Though Relapse is a not as myopic as other heavy music label, Jucifer stands out compared to the grindcore, death metal, and black metal acts on the roster. Being such a difficult band to categorize, has this affected your experience with Relapse or its other artists?

Yeah, it’s affected our experience with every label. Not so much with other bands. Even though we incorporate things from multiple genres, in our live set those genres are all metal. So we were doing shows and tours with Relapse bands even when we were on other labels. But we’ve done hugely eclectic records, and labels have gotten excited about the fact that we can write “catchy” stuff too.

All our most heavily promoted songs were chosen by the labels because they were radio friendly. It makes sense from a label point of view. They see accessible tracks as a step to the next level. And in Relapse’s case, it’s rare to have a band that non-metal fans can like. So they want to build on that. But it’s really deceptive for someone who knows nothing about us.
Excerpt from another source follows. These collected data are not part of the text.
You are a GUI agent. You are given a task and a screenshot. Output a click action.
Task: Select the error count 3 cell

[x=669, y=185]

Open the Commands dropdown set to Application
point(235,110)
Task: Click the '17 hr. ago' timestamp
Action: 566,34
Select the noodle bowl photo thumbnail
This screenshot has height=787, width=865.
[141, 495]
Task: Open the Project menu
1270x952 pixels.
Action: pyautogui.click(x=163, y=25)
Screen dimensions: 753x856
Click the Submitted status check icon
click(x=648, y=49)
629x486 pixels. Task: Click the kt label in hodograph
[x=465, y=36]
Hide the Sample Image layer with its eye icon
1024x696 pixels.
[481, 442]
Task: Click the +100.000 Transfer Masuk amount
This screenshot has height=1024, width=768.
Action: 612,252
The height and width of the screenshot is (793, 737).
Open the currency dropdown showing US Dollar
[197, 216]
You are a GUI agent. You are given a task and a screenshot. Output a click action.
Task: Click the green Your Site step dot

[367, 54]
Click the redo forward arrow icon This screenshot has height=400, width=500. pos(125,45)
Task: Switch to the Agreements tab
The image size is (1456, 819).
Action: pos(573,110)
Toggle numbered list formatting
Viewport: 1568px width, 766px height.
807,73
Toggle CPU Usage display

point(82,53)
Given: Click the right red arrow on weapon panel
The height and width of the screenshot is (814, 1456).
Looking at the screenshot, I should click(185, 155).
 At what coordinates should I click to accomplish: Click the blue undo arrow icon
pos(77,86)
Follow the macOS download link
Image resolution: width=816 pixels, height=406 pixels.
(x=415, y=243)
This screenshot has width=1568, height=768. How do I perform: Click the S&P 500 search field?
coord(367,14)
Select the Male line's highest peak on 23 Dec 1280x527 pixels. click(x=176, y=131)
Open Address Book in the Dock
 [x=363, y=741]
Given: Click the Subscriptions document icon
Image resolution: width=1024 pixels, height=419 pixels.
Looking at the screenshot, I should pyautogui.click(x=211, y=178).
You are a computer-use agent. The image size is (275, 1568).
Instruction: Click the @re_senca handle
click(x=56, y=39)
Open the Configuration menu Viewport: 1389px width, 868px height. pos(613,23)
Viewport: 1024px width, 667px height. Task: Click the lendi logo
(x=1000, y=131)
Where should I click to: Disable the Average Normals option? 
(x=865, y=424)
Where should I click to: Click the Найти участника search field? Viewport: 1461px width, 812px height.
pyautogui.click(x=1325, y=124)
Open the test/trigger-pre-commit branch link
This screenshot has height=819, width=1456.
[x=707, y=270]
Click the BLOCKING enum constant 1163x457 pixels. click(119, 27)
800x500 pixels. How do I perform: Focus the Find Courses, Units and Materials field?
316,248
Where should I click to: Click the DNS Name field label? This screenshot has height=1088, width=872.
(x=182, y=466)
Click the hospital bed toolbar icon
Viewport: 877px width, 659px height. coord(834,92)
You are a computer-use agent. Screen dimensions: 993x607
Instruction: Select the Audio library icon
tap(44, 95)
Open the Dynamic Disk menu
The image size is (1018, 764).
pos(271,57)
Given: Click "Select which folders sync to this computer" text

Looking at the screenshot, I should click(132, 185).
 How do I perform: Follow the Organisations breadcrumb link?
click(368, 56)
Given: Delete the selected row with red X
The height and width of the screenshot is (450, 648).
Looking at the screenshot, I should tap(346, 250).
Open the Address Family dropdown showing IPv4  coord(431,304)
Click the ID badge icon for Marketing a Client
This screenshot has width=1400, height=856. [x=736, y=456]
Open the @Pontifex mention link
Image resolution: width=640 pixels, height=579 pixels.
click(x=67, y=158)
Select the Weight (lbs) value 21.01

So labels end up not necessarily marketing us in a way that serves us long term. Because of that discord between the albums and the way we are live, which of course is our own fault. We haven’t approached making records as commerce, haven’t respected the rule of being predictable to put listeners at ease.

It’s a bummer if people can’t accept us as “true” or whatever because we choose to play more than one kind of music, or write us off because someone (whether label, writer or fan) has appreciated and focused on our lighter side. Or if people who hate metal are drawn to us by an album track and then can’t stand us live. But I’m not gonna blame them, and definitely not gonna blame record labels. We present them with a conundrum— a band that has NOT designed itself to be sold. Yeah, we’re dumb. But we love what we do, so fuck it!

By the way, I find it pretty funny (in a sad way) that for some in the metal community, it’s considered artistic and ground-breaking when an all-male band does soft or pop-tinged songs, but that when a female fronted band does them, it’s “fake” or “gay”. Also that a number of dudes hate female vocalists while loving high-voiced man singers and claiming to be straight. Just putting that out there.

Your latest album L’Autrichienne is a concept record about Marie Antoinette. What is it about the figure that inspired you most about her or her life to warrant an entire album’s worth of songs?

Well, the record is actually about the entire French Revolution. We just chose Marie Antoinette’s nickname for the title because…it sounds a lot cooler than “The French Revolution”. Ha ha. And, as further indication of our perverseness, because we knew no one (including us) would probably be able to pronounce it.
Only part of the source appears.